The bodies of Laci Peterson and her fetus, a boy the couple planned to name Conner, washed onto a bay shore in April 2003, near where Peterson says he set out on a solo fishing trip the morning his wife vanished.
Distaso said investigators found a loaded .22-caliber handgun in Peterson's truck, but did not say how he thought Peterson killed his wife.
Peterson, 31, could face the death penalty or life without parole if convicted in a case that is expected to last six months.
Geragos has offered innocent explanations for the behavior of his client, who was carrying nearly $15,000 cash and his brother's driver's license and had dyed his hair blond at the time of his arrest near the Mexican border. Geragos has suggested that many men have affairs but don't kill their wives.
Prosecutors closed Tuesday's statements with multiple pictures of the decomposed bodies.
"It didn't even look like a torso. You had to be told what part of the body you were looking at," said Karas, who was in the courtroom when the pictures were shown. "There was an audible gasp in the courtroom from the gallery and elsewhere."
Several jurors winced and rubbed their heads. Laci Peterson's family members looked away when the photos were displayed on the large wall screen.

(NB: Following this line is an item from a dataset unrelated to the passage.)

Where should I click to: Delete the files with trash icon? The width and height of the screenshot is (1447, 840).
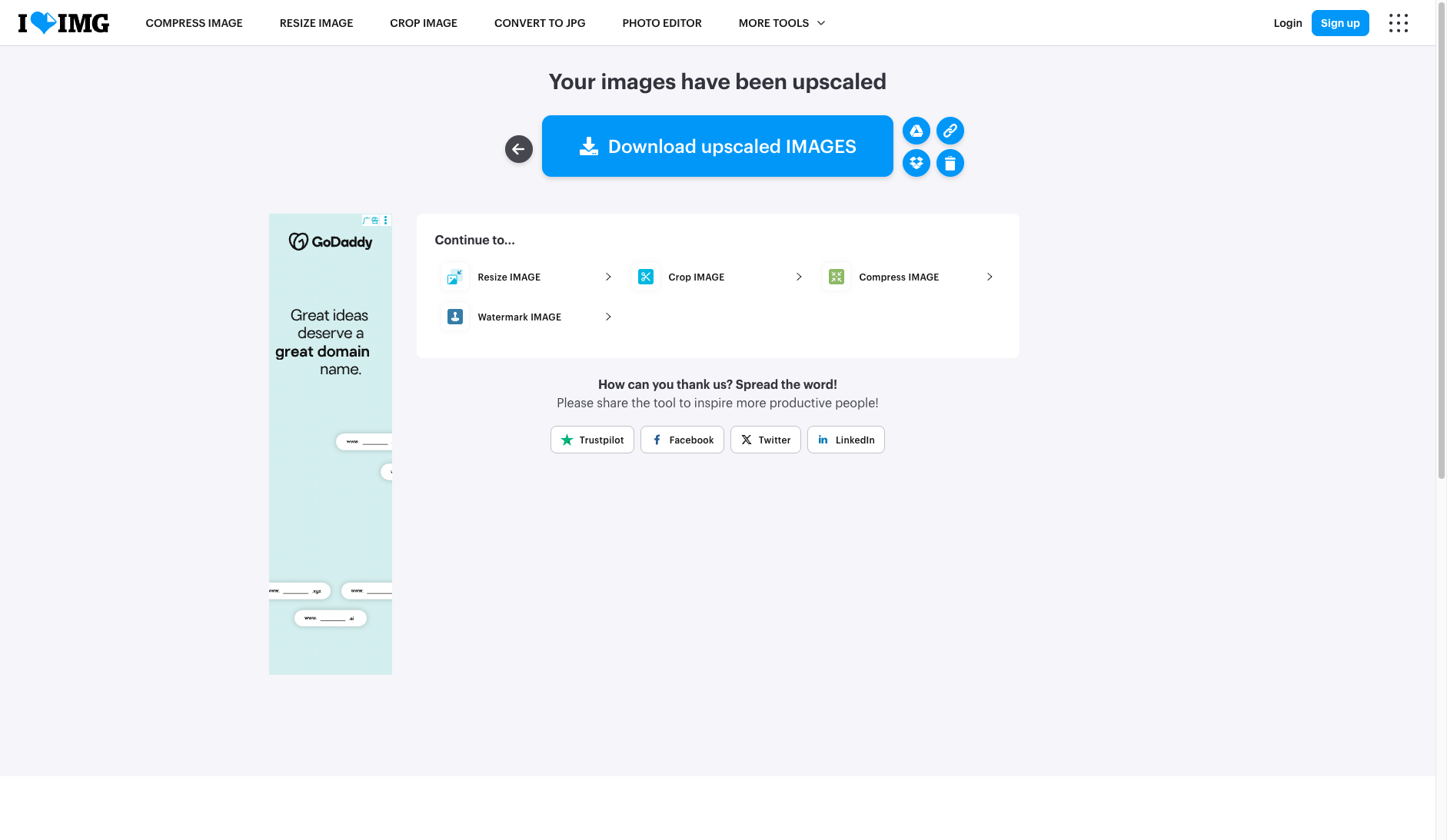click(x=950, y=163)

"You really ratchet up the emotions when show those autopsy photographs," said Talbot. "You have a person who is dead and the reality of death does hit home to the jury."
It took nearly three months to find 12 jurors and six alternates in this county just south of San Francisco, where the trial was moved because a judge didn't think Peterson could get a fair hearing in the couple's hometown.